Cenk Karslı; “Devşirme Sporcular!”

Futbolda çok uzun yıllardır aşinayız, yabancı  sporcuların Türk yapılmasına ancak basketbol ve voleybolda pek alışkın değildik. Son zamanlarda futbol dışındaki branşlarda da bu tarz sporcu devşirme operasyonlarına şahit oluyoruz. Bu olayın bir çok açıdan incelenmesi gerekir. Devşirme sporcu mantıklı mı etik mi, doğru mu yanlış mı, olmalı mı olmamalı mı?

Ben, sonuç odaklı oyuna ve sporun endüstriyelleşmesine karşı olan bir spor adamı olarak devşirme olayına sıcak bakmıyorum. Yakın geçmişte Dobrowski oldu Kaan Dobra, Uche oldu Deniz Uygar, Wederson oldu Gökçek, Tita oldu Melih, Marco Aurelio oldu Mehmet, Kingson oldu Faruk, Marcio Nobre oldu Mert. 80’li 90’lı yıllara gidecek olursak Mirsad Kovacevic, Dündar Six, Datcu, Prekazi, Metin Mert Müller gibi örnekleri de hatırlamış oluruz. Bu arkadaşlarımız 2 -3 yabancı ile oynanan dönemlerde Türk yapıldı, aslında bu yapılan yasallaştırılmış sahtekarlıktır. Bu işin tek kabul edilebilir tarafı  her takıma bu hakkın verilmiş olması. Haksız rekabet oluşturan tarafı ise maddi sorunu olmayan kulüpler iyi yabancıları Türk yaptılar, ayrıca oynama hakkı olan yabancıları da sahaya sürerek oyundaki kaliteli oyuncu sayısını etik dışı ama yasal bir yolla arttırmış oldular. Peki sahadaki yabancı sayısı neden bu kadar önemli , neden bu dolambaçlı yollar aranıyor? Türk futbolu, Türk futbolcusu gelişimini tamamlayamadığı için, vasat oyunculara yüksek ücretler verilmesi nedeniyle kendini geliştirme ihtiyacı duymayan Türk futbolcusunun kalite sorunu olduğu için, Türk futbolcular yeterince profesyonel ve işine saygılı olmadığı için yabancı futbolcu halen değerli, anlamlı ve skora etki eder durumda. İşin kulüpler tarafını bir kenara bırakırsak Milli takımlarda devşirme oyuncular beni daha da rahatsız ediyor mesela Mehmet Aurelio, yani Hagi gibi Alex gibi çok özel bir oyuncu da değil, devşirdiğimiz oyuncu ön libero. Dünyaya bir Messi, Maradona, Baggio, İniesta, Zidane , Ronaldinho getirmek imkansızdır, onları bir proje ile bir eğitim ile yaratamazsınız ama işi çok koşmak, top kapmak ve en yakın arkadaşına topu vermek olan bir futbolcuyu da üretmek çok zor olmasa gerek. Frikik atamayan, sınırlı gol atan, asisti olmayan, kilit pas veremeyen, adam eksiltemeyen bir adam Milli takım için devşirilir mi? bu hem 85 milyon insana hem de eğiticilere bir hakaret değil midir?

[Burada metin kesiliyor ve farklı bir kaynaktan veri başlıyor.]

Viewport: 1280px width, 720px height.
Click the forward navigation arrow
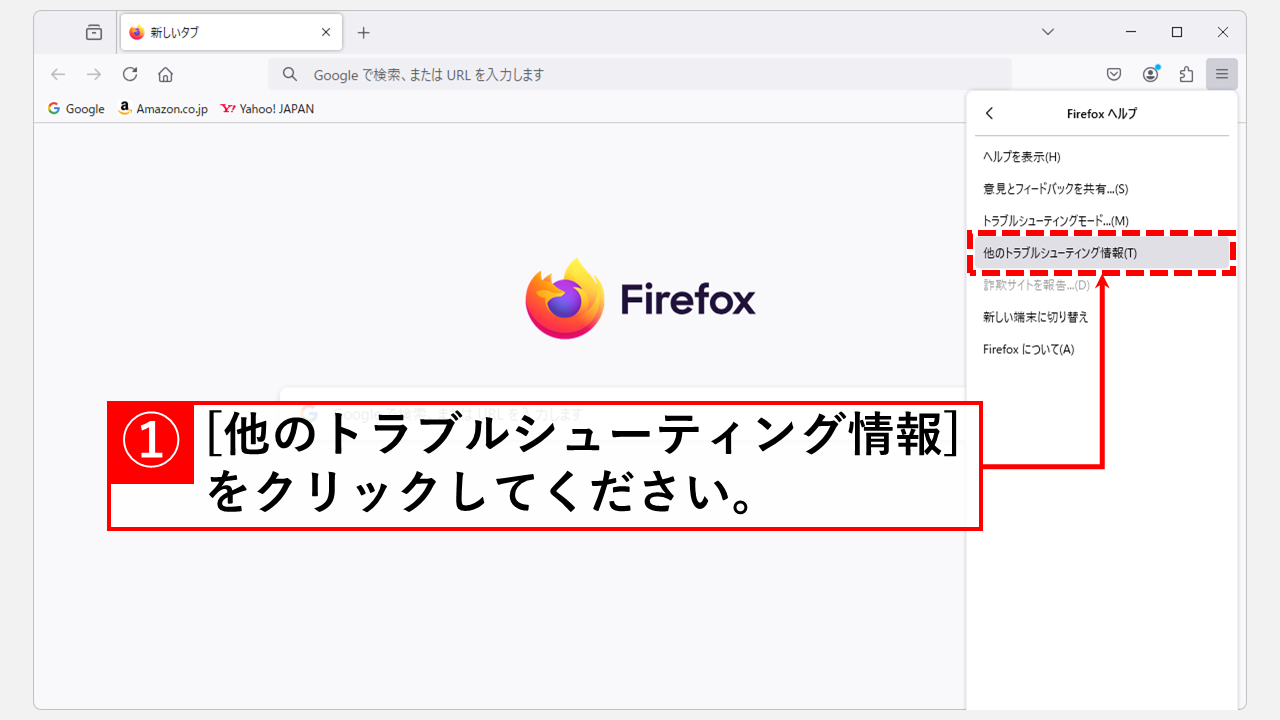pyautogui.click(x=93, y=74)
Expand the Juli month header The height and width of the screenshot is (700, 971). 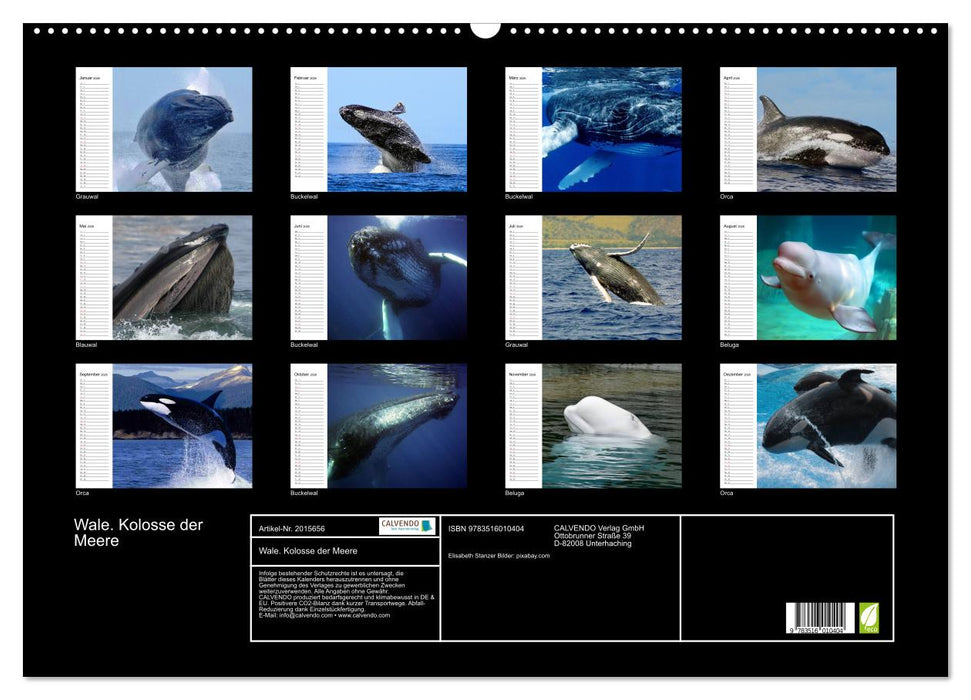(x=517, y=226)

Voleybolda Vargas için olumsuz konuşamıyoruz çünkü artık dünya değişti diyorlar, herkes yapıyor diyorlar, onun sayesinde yendik adımızı şuraya yazdırdık diyorlar, milyonlar bizi konuşuyor bu reklamı başka nasıl yapardık diyorlar… kabullenmek zorunda kalıyoruz. Ben isterdim ki Vargas gibi bir Türk oyuncu olsun ya da kişisel performans dışında takım birlikteliği ve organizasyon sayesinde yüksek verim alalım. Ben bu konularda biraz geri kafalıyım. Etiyopyalı Elvan Abeylgesse’nin başarıları beni mutlu etmiyor. Ben neden bir Türk atleti üst seviyeye çıkaramıyoruz diye üzülüyorum.

Bir de Milli takımda oynasınlar diye Türk yaptığımız ama Milli takıma gelmeyip kulüp takımlarında Türk statüsünde oynama avantajı elde eden basketbolcular var, onlar ayrı bir komedi.

Biz henüz gelişmekte olan bir ülke olduğumuz için  sonuçlara değil süreçlere odaklanmak zorundayız.